Overview
Job Title: Data Engineer
Location: TrivandrumType: Full-timeExperience Level: Mid-Senior (3+ years)
About the Role
We are seeking a skilled Data Engineer to design and implement robust, scalable data pipelines for processing and transforming log data stored in Elasticsearch. You will play a key role in building the data pipeline for our advanced ML-powered behavioural anomaly detection platform.
This role also involves designing and maintaining the feature engineering pipeline, including integration with a feature store like Feast, and ensuring high-quality, low-latency data delivery for ML models.
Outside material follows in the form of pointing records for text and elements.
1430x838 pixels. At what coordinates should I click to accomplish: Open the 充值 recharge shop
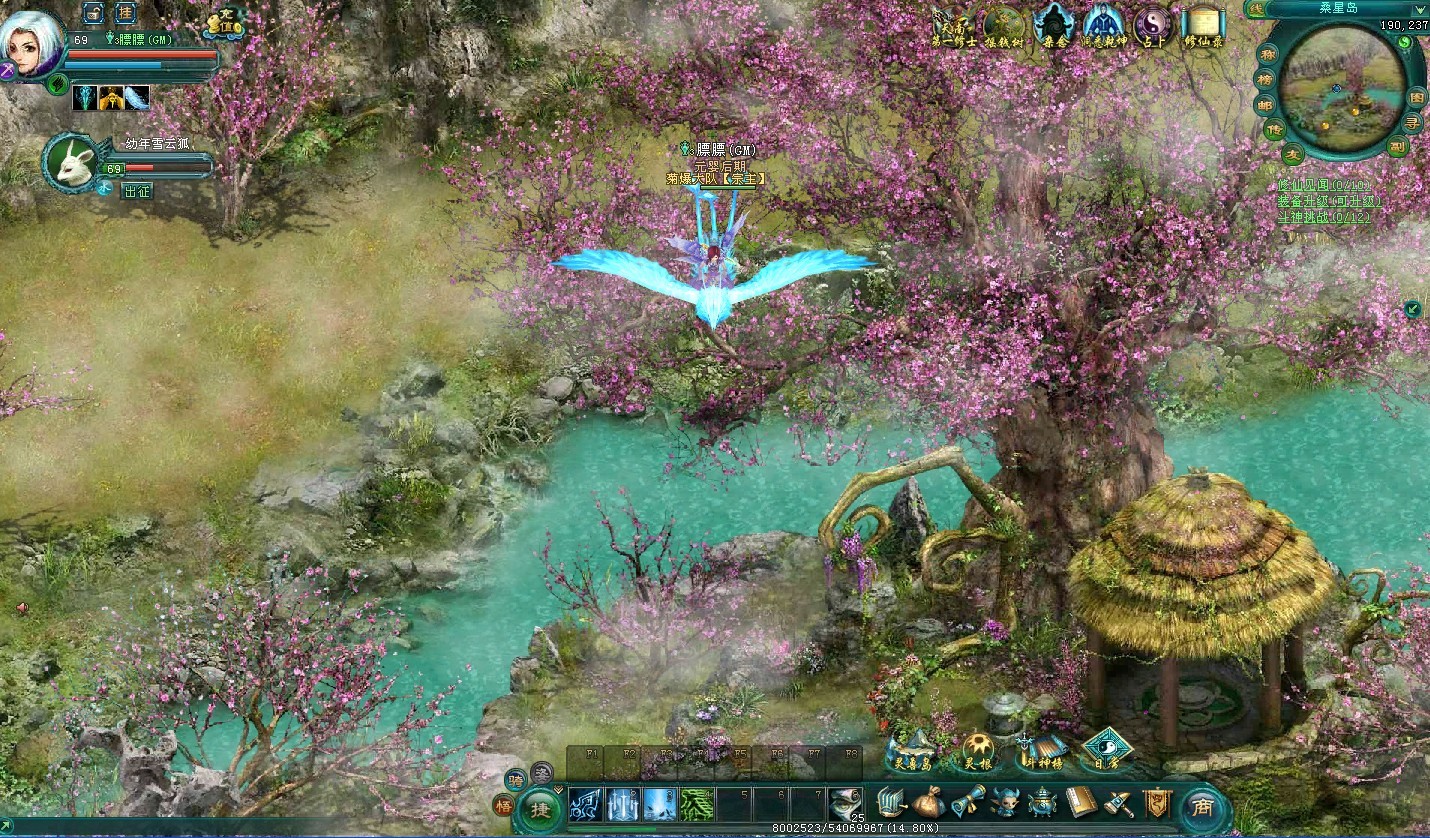[225, 24]
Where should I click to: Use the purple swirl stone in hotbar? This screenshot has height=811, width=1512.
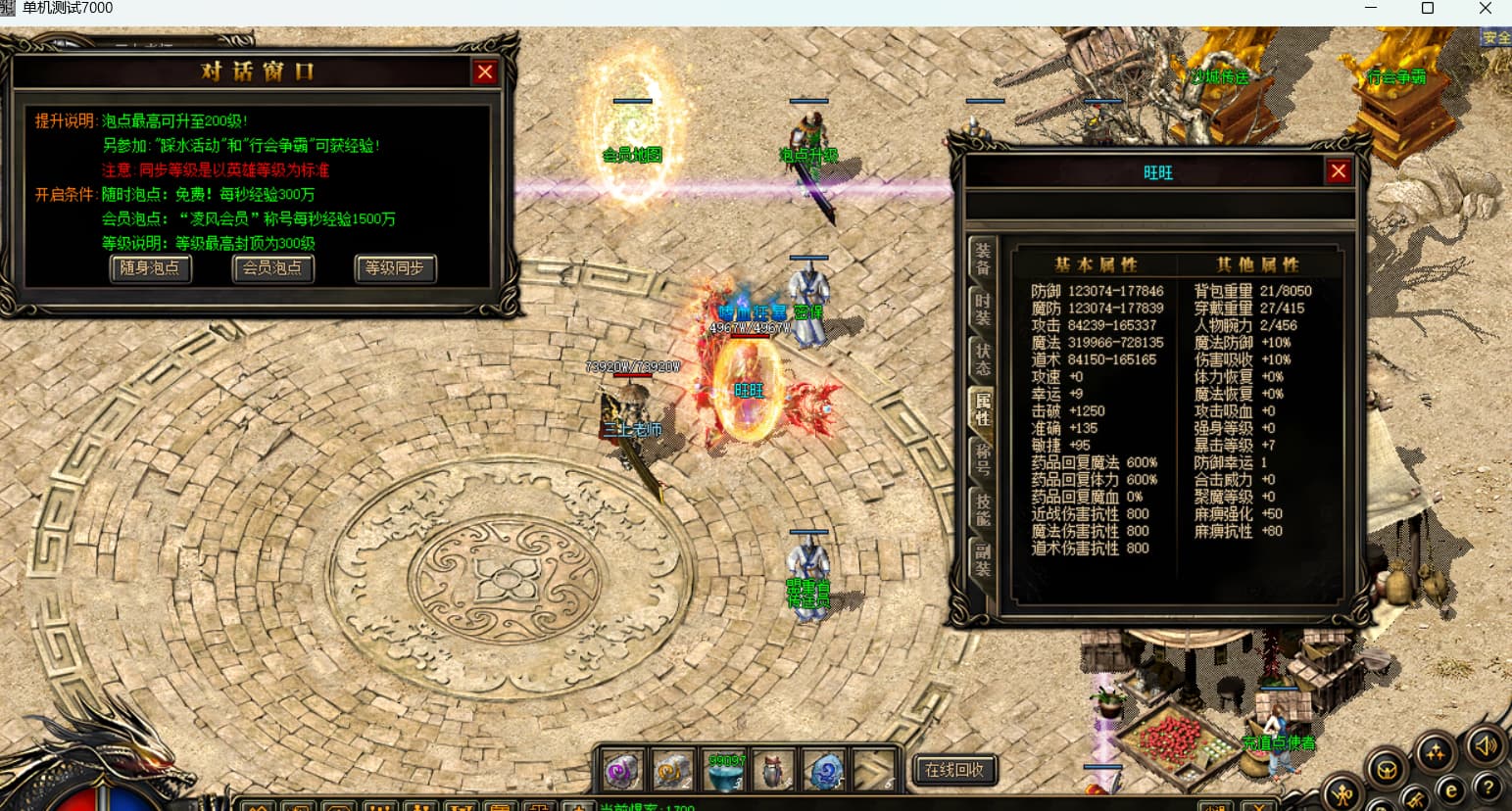tap(623, 772)
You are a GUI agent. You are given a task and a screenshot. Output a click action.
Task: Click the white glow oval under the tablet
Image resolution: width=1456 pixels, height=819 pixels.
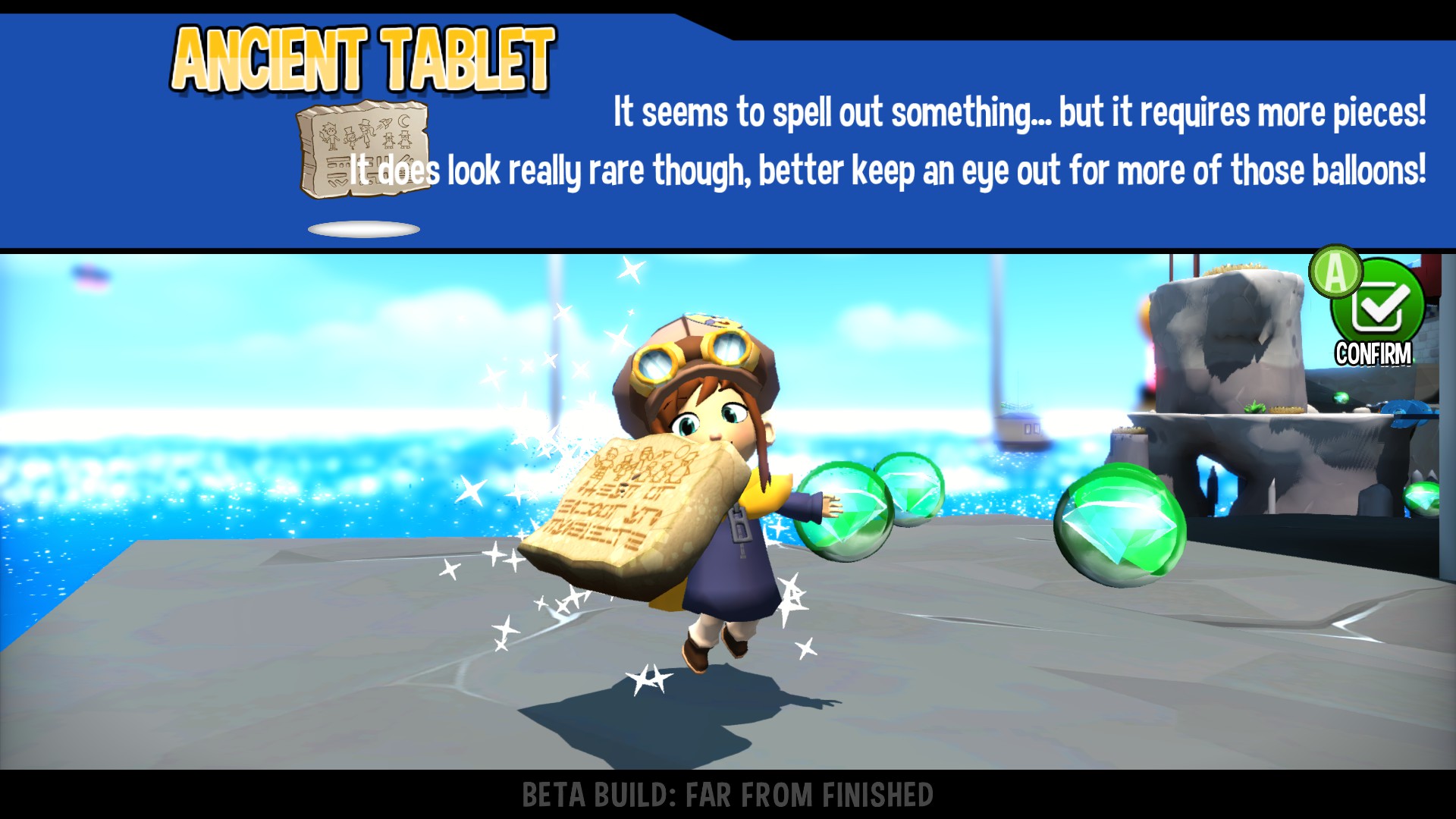point(362,228)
If you have strong experience in ELK stack, Python, and modern data architectures, and are excited by the intersection of AI and cybersecurity, this is for you.
Key Responsibilities
ETL Pipeline Development:
- Build scalable ETL workflows to extract raw logs from Elasticsearch.
- Clean, normalize, and transform logs into structured features for ML use cases.
- Maintain data freshness with either batch or near real-time workflows.
Feature Store Integration:
- Design schemas for storing derived features into a feature store (e.g., Feast).
- Collaborate with ML engineers to ensure features are aligned with model requirements.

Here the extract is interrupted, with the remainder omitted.